May 09 2014
U.S. Representative Kristi Noem today joined more than 40 Congresswomen from both sides of the aisle in urging the administration to continue support for the recovery of Nigerian girls who were kidnapped from their school in northeastern Nigeria.
“Boko Haram is a growing threat, not only to communities in Northern Africa, but to us and our allies across the world,” said Rep. Noem. “It’s sickening to see that terrorist organizations like this finance their activities through criminal enterprises, like human trafficking, animal poaching and extortion. We must do all we can to stop the horrors of trafficking and put an end to Boko Haram’s brutal violence against innocent victims and deplorable views that girls and women don’t deserve an education.”
To better address the growing threat Boko Haram poses to international peace and security, the congresswomen also urge the administration to add Boko Haram to the United Nations Security Council’s Al-Qaida Sanctions List. The Department of State officially designated the group as a Foreign Terrorist Organization in November 2013, but Boko Haram’s addition to the Security Council’s Sanctions List would impose greater international sanctions and further curtail the group’s terrorist activities.
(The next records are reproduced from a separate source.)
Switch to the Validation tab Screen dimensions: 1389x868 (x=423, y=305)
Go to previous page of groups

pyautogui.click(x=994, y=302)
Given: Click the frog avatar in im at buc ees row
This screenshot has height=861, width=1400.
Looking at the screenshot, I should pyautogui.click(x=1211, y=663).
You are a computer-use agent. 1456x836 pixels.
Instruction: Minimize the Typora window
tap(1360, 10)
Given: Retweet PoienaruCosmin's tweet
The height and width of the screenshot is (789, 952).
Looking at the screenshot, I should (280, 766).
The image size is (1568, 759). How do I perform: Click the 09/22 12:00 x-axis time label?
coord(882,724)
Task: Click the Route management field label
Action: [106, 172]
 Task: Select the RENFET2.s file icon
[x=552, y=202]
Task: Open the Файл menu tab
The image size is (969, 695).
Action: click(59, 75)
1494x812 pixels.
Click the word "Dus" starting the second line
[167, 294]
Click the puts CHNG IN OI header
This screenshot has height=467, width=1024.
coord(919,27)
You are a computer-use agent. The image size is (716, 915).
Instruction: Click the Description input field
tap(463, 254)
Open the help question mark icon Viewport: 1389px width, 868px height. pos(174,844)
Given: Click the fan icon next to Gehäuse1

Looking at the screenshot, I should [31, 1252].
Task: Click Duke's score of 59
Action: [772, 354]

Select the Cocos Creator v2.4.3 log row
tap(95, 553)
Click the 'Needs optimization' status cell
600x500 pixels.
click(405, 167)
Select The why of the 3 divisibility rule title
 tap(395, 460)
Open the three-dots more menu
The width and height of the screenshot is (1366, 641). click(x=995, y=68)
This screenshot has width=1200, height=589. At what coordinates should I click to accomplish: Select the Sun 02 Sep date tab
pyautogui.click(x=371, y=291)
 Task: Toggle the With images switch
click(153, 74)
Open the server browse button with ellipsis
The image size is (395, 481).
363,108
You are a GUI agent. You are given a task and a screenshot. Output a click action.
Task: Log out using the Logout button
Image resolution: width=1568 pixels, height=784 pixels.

In addition to the letter, Rep. Noem is a cosponsor of H.Res. 573, a resolution condemning the abduction, encouraging the Nigerian government to strengthen efforts to protect children seeking an education, and commending U.S. efforts to hold terrorist organizations like Boko Haram accountable. It also supports U.S. offers to assist in the search for abducted girls. The legislation is expected to be debated in the Committee on Foreign Affairs in the coming weeks before being voted on by the full House of Representatives.
President Barack Obama
The White House
1600 Pennsylvania Avenue NW
Washington, DC 20500
The Honorable Amb. Samantha Power
U.S. Mission to the United Nations
799 United Nations Plaza
New York, New York 10017
Dear Mr. President and Ambassador Power:
As women of the United States House of Representatives, we are writing you today to express our deep concern about the growing threat the terrorist group Boko Haram poses to Nigeria and the rest of the world. Several weeks ago, Boko Haram abducted more than 200 girls from a school in Northeastern Nigeria, and has threatened to sell the girls into sex slavery.
This intersection between the twin scourges of human trafficking and terrorism is extremely disturbing. Terrorist groups like Boko Haram finance their activities through criminal enterprises such as kidnapping, human trafficking and extortion.
We commend the Obama Administration’s initial steps to assist efforts to free the kidnapping victims. Unfortunately, the threat posed by Boko Haram and affiliated terrorist groups to the region and the world has been growing. Boko Haram has engaged in multiple attacks on Nigerian civilians, in particular attacking schools and universities with senseless cruelty and capricious violence. More than 1,500 people have been killed in violence associated with the insurgency this year alone.
We believe there is much more that the United States government should do to address the growing threat Boko Haram poses to international peace and security. We urge you to add Boko Haram to the United Nations Security Council’s Al-Qaida Sanctions List, the mechanism by which international sanctions are imposed on Al-Qaida and Al-Qaida linked organizations. While the Department of State officially designated the group as a Foreign Terrorist Organization in November of 2013, Boko Haram’s addition to the Security Council’s Sanctions List would further curtail its terrorist activities.
We look forward to working with the Administration and our colleagues in Congress to ensure that no more innocent victims are hurt by this vile terrorist organization. As a global leader and beacon of freedom, the United States must use its influence to stop the horrors of sex slavery both at home and abroad. Thank you for your attention to this matter.